Madona à Bercy

Hier soir on m’a entraîné pour voir son spectacle.

Déjà les billets, on en a trouvés à l’entrée (une foule de revendeurs): soit des billets visiblement volés, coûtant 160 euros et offerts à 100; soit coûtant 110 et offerts au même prix. On a pris les seconds, pour ne pas cautionner le vol.

Quant au spectacle, avant qu’il ne commence, c’est tout l’énorme espace qui, dans la pénombre ou en pleine lumière, semble un vrai temple, où s’écume l’envie bouger, crier, s’exciter. Puis la déesse apparaît. Scénographie remarquable, travaillant très fort l’entre-deux image et "live". Le live aussi est projeté sur des écrans qui jouxtent ceux où d’autres images, fort belles, défilent à toute allure. Le message est pacifiste, humanitaire, mais ce qui importe, ce sont les cris, les envolées, quelques pointes d’humour comme: Madonna chantant crucifiée sur une croix énorme et toute brillante. De même, quelques horloges où l’aiguille tourne dans le bon sens mais l’horloge se retourne et l’aiguille qui continue revient à la même heure. L’effet est très joli: le temps passe, braves gens, mais si vous vous retournez à contresens, vous annulez le passage et vous restez dans le même instant, inerte; dans votre symptôme au fond.

Et bien d’autres petites trouvailles… Un moment, j’ai senti la Dancing queen très fatiguée, je l’ai dit à ma voisine et aussitôt Madona lance: "Je suis très fatiguée…" Amusant. L’intérêt est que ça la faisait chanter faux, même ses tubes les plus connus; mais très clairement, cela n’avait pas d’importance: au bord du chant, la chair jouissante souffre et vibre.

En tout cas, à l’évidence, ce public qui se déchaîne n’est pas vraiment "aliéné", il s’éclate un moment et il sort sagement prendre un verre, tout nombreux qu’il est (près de 30 000).

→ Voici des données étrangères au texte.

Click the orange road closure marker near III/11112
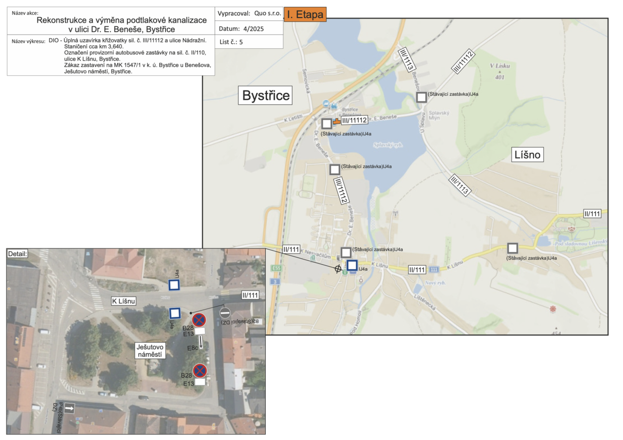This screenshot has width=623, height=440. [x=336, y=122]
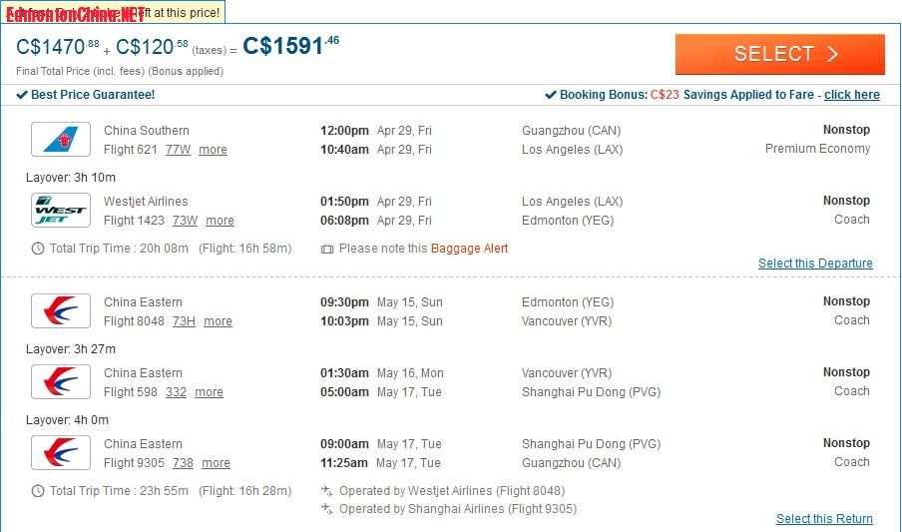Click the WestJet airline logo
902x532 pixels.
tap(61, 211)
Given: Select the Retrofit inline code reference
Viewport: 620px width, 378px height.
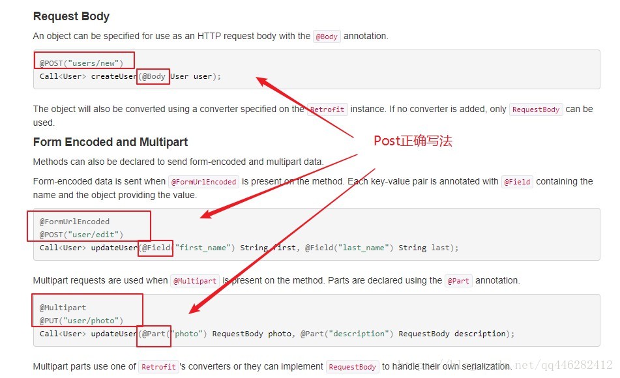Looking at the screenshot, I should pos(328,109).

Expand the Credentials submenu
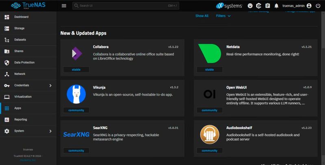(x=50, y=85)
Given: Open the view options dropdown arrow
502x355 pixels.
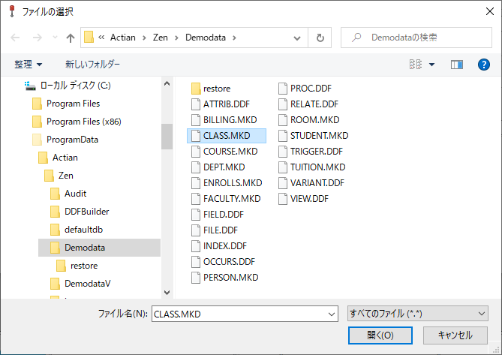Looking at the screenshot, I should pyautogui.click(x=432, y=65).
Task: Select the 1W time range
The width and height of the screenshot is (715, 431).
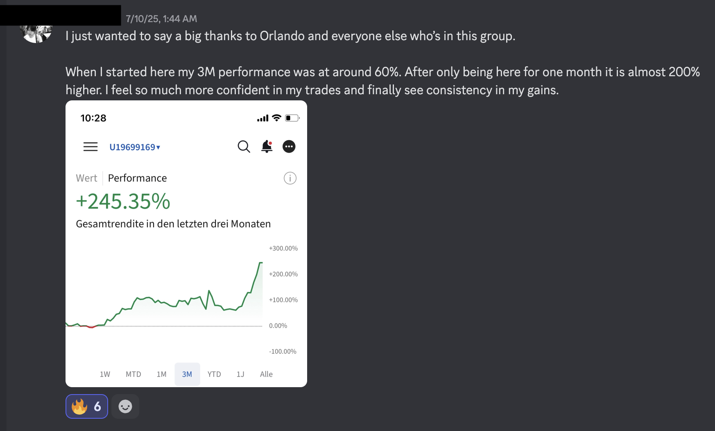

Mais ce qui m’a marqué, c’est qu’il est finalement impossible de "chanter" ou parler ou déclamer sans être accompagné non seulement  par certaines musiques, certains bruits du monde, mais par le flux intense des images de ce monde, précises ou signifiantes. Et c’était le cas. Le spectacle était coupé-lié, voire ligoté, par ces deux dimensions.